I think, unfortunately, painting is dominated by extreme conservatism right now. It’s interesting, because modernism and all the early painters who have become dogmas were extremely radical. They were pushing against everything, until, all of a sudden, their radicalism became our Bible.
'I’m not saying that we should be throwing away all of these forms that we’ve inherited. But there are so many cultures that have different ways of being. And we haven’t always translated those into architecture yet.'
Sumayya: If we think with different ideologies as a starting point, then inevitably, they’re going to translate into different forms. When I worked on the Islamic Biennale, I was inspired to work with artists who work with sound and performance and who have different craft-based methods in seeing how they took philosophies from rituals, and translated them in a very direct way. There was an artist, for example, who created this 50-meter-long table structure that zigzags and has pieces that come from different places. And that was inspired by rituals of eating and gathering from around the Muslim world, of breaking fast together. I can see that translating into something architectural. Religion is perhaps one way of being to draw from, but there are so many other ways of being: the ways that people trade or celebrate.
When you were talking about the conservatism of our professions—and I’m saying this in the hopes that it’s going to change or is already changing—architecture is so resource intensive, and it requires so much infrastructure. It needs to have a patron who’s trusting; it needs to have a certain amount of capital.
I think in your physical forms and images, you’re seeding different aspirations. They’re presenting us with images and forms that are coming from different places of identification and aspiration, which is really blowing open a whole new set of spaces for imagining into, which is incredible to see. But you’re also saying, like, What are the things we can bring together to create these scenarios that are going to birth new imaginations? You’re an engine for birthing so many other forms.
Alvaro: You too. We’re not anti-things. I have friends who are anti-capitalist, but [who are], in their day-to-day life, very, very capitalist. I’m a Christian, but I’m the first person to say, Christianity has been an extremely violent force on the planet. We don’t move toward something if we’re going to throw away the baby with the bathwater. One of the things that connects us is that we’re curious about the baby and the bathwater. We may take a sip of the bathwater once in a while, but not in a way of pretending that a certain aspect of how we live isn’t violent.

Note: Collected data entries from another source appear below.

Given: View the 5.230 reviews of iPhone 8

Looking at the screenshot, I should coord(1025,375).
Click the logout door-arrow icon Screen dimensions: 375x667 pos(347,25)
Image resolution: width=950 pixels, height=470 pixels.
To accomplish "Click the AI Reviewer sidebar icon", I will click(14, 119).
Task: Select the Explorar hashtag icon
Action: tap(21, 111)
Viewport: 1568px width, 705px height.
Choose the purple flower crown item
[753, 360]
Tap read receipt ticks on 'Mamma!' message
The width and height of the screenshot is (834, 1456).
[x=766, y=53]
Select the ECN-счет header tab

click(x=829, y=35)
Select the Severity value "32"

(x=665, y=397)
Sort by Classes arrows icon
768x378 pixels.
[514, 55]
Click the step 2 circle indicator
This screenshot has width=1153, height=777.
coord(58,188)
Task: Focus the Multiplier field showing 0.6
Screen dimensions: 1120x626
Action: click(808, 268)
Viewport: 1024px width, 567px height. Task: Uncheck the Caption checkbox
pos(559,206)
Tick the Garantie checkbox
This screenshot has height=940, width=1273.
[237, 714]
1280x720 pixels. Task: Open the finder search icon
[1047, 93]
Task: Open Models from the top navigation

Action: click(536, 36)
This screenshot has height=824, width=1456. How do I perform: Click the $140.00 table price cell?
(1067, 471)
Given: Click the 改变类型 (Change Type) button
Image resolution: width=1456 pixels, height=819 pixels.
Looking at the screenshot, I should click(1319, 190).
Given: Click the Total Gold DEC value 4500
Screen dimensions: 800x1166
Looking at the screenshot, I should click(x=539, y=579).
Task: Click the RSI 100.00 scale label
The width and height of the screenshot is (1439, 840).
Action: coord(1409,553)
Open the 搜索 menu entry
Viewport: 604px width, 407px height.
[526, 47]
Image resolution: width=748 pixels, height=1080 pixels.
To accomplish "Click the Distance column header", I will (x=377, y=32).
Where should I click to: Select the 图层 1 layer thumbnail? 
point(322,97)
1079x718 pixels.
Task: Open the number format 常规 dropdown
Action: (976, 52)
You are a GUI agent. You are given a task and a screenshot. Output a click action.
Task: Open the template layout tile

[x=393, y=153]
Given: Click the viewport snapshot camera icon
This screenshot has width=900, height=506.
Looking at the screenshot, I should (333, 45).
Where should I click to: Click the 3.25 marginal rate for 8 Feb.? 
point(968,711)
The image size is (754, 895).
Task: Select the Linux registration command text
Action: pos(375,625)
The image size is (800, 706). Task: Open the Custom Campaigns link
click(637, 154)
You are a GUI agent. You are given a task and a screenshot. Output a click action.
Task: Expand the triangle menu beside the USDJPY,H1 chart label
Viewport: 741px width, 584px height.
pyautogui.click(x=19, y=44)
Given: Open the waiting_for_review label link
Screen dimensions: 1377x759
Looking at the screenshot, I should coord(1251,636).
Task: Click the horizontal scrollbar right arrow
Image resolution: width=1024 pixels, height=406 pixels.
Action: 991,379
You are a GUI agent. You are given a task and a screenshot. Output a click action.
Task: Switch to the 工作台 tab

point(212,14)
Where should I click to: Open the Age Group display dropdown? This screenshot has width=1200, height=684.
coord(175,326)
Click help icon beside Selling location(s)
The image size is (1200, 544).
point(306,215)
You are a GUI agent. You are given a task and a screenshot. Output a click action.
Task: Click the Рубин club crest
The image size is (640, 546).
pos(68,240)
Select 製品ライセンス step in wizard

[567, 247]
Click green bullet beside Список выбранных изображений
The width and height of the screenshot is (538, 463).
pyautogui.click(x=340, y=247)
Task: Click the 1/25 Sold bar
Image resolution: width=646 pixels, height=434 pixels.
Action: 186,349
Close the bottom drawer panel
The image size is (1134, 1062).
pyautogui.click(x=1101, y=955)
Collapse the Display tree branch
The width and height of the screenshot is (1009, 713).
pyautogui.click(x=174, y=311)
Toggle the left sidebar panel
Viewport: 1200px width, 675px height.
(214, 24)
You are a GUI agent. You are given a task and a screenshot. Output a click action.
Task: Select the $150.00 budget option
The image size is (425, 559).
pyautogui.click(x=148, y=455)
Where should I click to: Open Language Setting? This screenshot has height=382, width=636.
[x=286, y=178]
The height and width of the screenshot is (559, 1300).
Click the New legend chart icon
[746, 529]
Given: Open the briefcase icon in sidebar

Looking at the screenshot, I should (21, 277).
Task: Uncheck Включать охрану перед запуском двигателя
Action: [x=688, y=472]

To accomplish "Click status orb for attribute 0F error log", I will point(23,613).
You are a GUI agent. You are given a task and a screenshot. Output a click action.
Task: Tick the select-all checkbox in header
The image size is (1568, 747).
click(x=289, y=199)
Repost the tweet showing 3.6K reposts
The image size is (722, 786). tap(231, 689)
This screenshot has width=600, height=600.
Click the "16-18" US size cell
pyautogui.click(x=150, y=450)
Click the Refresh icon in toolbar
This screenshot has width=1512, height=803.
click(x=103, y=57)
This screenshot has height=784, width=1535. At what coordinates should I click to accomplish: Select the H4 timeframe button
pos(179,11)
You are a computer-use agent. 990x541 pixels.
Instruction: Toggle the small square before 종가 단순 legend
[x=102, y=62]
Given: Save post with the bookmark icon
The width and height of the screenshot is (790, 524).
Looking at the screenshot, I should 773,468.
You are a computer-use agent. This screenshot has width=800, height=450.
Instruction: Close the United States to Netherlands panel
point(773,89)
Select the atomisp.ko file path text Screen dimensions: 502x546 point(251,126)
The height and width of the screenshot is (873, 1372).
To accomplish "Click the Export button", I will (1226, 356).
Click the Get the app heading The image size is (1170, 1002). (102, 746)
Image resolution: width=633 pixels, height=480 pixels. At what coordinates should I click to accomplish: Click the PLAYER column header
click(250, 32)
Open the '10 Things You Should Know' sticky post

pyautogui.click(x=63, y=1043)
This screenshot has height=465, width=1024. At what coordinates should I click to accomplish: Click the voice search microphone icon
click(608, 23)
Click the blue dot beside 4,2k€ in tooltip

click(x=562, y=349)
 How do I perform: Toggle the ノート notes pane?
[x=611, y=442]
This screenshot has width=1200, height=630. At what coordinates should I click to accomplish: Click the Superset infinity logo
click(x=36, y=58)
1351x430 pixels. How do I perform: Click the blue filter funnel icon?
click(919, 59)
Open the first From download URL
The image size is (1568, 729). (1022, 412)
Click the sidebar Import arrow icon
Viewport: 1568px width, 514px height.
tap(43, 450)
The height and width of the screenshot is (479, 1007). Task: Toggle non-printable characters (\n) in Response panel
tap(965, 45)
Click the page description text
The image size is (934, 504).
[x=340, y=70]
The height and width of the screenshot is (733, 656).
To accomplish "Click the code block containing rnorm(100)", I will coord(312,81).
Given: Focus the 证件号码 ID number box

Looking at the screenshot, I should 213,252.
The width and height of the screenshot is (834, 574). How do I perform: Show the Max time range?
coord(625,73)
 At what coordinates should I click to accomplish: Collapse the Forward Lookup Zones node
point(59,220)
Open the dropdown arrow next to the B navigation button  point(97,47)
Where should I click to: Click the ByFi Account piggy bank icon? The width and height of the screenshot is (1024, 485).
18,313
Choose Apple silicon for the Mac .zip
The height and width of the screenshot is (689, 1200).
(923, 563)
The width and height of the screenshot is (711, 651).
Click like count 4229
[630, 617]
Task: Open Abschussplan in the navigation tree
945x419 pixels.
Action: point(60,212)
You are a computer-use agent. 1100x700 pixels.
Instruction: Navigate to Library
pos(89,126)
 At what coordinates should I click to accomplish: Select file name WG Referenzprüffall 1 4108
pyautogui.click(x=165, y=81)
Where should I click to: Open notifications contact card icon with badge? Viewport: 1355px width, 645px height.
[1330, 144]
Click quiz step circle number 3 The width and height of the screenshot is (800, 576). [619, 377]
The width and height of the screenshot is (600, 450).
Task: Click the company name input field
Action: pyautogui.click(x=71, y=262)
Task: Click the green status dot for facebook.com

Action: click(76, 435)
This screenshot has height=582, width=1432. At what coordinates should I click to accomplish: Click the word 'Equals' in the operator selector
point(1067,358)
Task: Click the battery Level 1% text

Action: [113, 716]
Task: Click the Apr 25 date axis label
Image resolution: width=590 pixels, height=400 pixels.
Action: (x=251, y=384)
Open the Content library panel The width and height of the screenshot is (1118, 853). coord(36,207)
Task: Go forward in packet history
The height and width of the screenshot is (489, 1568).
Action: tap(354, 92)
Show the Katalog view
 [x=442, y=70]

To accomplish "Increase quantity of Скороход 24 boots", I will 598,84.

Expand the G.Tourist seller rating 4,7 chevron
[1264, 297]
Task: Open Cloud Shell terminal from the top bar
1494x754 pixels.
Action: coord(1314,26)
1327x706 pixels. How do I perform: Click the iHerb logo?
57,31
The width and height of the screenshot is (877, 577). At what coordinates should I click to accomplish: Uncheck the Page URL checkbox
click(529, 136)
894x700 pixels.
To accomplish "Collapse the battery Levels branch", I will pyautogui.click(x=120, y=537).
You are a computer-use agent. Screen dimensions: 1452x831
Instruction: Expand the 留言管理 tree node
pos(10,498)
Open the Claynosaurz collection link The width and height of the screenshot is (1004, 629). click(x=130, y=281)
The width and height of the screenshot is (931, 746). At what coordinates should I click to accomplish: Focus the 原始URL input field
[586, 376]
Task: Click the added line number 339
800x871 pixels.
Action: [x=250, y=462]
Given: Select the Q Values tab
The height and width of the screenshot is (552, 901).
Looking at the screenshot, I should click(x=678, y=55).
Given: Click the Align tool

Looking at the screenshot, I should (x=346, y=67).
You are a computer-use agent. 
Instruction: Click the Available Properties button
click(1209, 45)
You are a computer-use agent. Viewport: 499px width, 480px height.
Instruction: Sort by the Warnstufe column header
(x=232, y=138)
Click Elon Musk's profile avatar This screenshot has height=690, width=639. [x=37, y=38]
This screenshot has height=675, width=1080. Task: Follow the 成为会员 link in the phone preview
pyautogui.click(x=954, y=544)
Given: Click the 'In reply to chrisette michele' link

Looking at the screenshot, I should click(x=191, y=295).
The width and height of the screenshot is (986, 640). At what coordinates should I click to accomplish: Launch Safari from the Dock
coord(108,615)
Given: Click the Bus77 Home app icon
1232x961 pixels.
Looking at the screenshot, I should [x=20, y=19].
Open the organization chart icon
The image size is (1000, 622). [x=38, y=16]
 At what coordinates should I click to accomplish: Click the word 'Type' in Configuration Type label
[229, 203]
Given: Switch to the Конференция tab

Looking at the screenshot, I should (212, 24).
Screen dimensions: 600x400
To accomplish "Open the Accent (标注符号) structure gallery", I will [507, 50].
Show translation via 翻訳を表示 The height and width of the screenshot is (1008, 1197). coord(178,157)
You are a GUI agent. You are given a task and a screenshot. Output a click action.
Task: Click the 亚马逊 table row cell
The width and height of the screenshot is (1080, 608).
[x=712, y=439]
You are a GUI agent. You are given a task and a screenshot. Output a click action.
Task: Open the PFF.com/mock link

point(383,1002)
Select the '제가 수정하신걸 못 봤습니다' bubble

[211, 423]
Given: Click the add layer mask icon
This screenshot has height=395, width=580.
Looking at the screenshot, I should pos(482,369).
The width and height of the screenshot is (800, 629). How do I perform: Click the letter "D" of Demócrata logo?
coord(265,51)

Sumayya: I think we’re both really interested in nuance and complexity. We come from so many places, we’re formed by so many conditions. It makes the conversation generative, because if we decide to burn everything down, forging out a path feels very burdensome, perhaps, because every origin point you can imagine from is just as complex [as the one you abandoned]. So where do you start? No one thing is completely pure and essentialist.